Te levantas una mañana cualquiera. Vas
al cuarto de baño y te miras al espejo, como siempre. No estás
mal, al menos no tan mal como otras veces. La almohada ha hecho que
tu pelo adopte un peinado alborotado que queda natural; notas la piel
de la cara suave, a excepción de la zona de la barba, a la que ves
con el espesor perfecto después de tres o cuatro días sin afeitarte
(te da cierto atractivo sin llegar a parecer desaliñado); en
definitiva, tu aspecto es aceptable. Te lavas la cara, los dientes,
te vistes, desayunas y, como tienes aún diez minutos antes de irte,
vuelves al espejo a revisar tu imagen. Todo sigue tan bien como
estaba... de no ser por ese pequeño par de granos incipientes que
ahora adviertes bajo la intensa luz de los focos sobre el espejo. Son
casi imperceptibles, pero, tras dudarlo un poco, crees que lo mejor
es eliminarlos para que no vayan a más. Colocas tus dedos en torno a
uno de ellos y aprietas con fuerza. No consigues nada, solo que el
grano se enrojezca y engorde más. Ya no hay marcha atrás: es
necesario acabar con él. Vuelves a intentarlo y, por fin, su
contenido se libera en una explosión dolorosa y repulsiva. Haces lo
mismo con su hermano, que opone menos resistencia, y el balance final
es de dos granos menos y un par de protuberancias color rojo, grandes como cuernos. A todo esto, bajando un poco la
vista de la frente, localizas unos puntos negros bordeando la nariz.
------
=== Requisitos del ejercicio ===
1 – Por favor, traduce al inglés esta oración del fragmento propuesto: "Te lavas la cara, los dientes, te vistes, desayunas y, como tienes aún diez minutos antes de irte, vuelves al espejo a revisar tu imagen."
2 – Responde brevemente, según el fragmento propuesto:
(a) ¿Qué ha hecho que el pelo adopte un peinado alborotado?
(b) ¿Cuántos días lleva sin afeitarse?
(c) ¿Dónde se localizan los puntos negros?

=== Extracto de la fuente ===
------
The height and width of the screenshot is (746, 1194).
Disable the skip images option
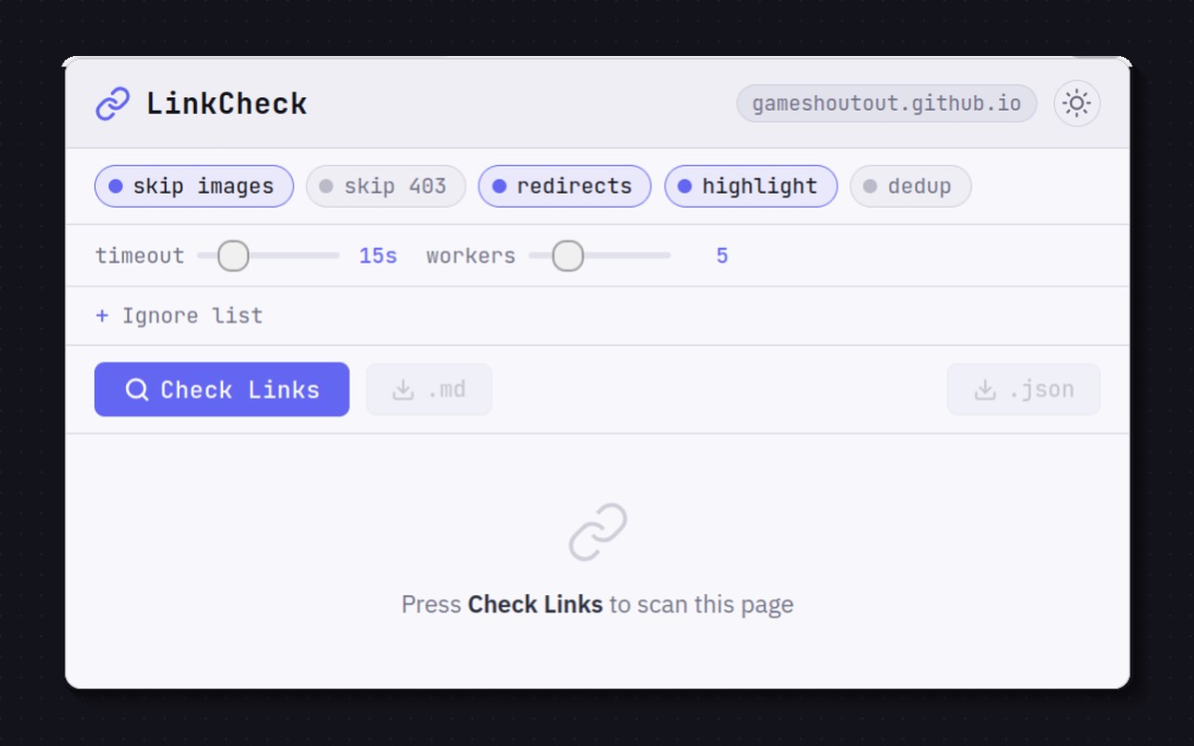[194, 187]
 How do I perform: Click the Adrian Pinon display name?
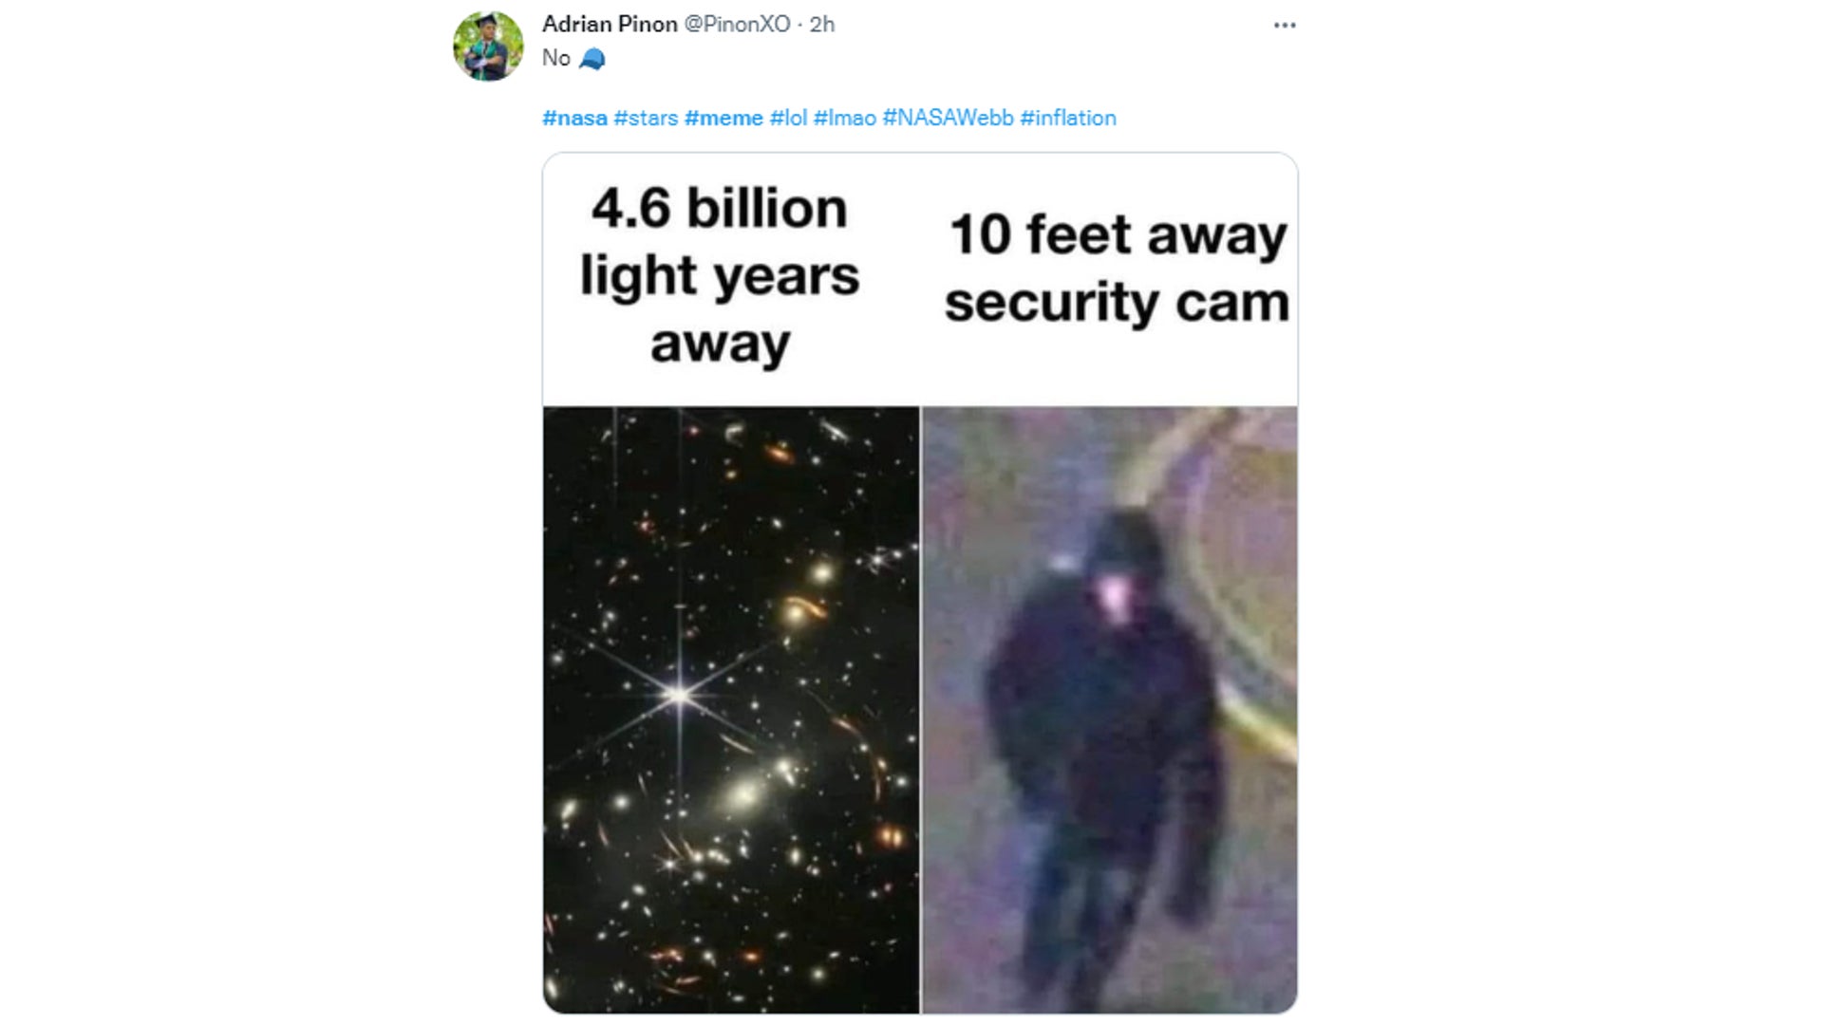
------
=== Respuestas del ejercicio ===
1 – You wash your face, brush your teeth, get dressed, have breakfast and, since you still have ten minutes before leaving, you go back to the mirror to check your appearance.

2 –
(a) La almohada.
(b) Tres o cuatro días.
(c) Bordeando la nariz.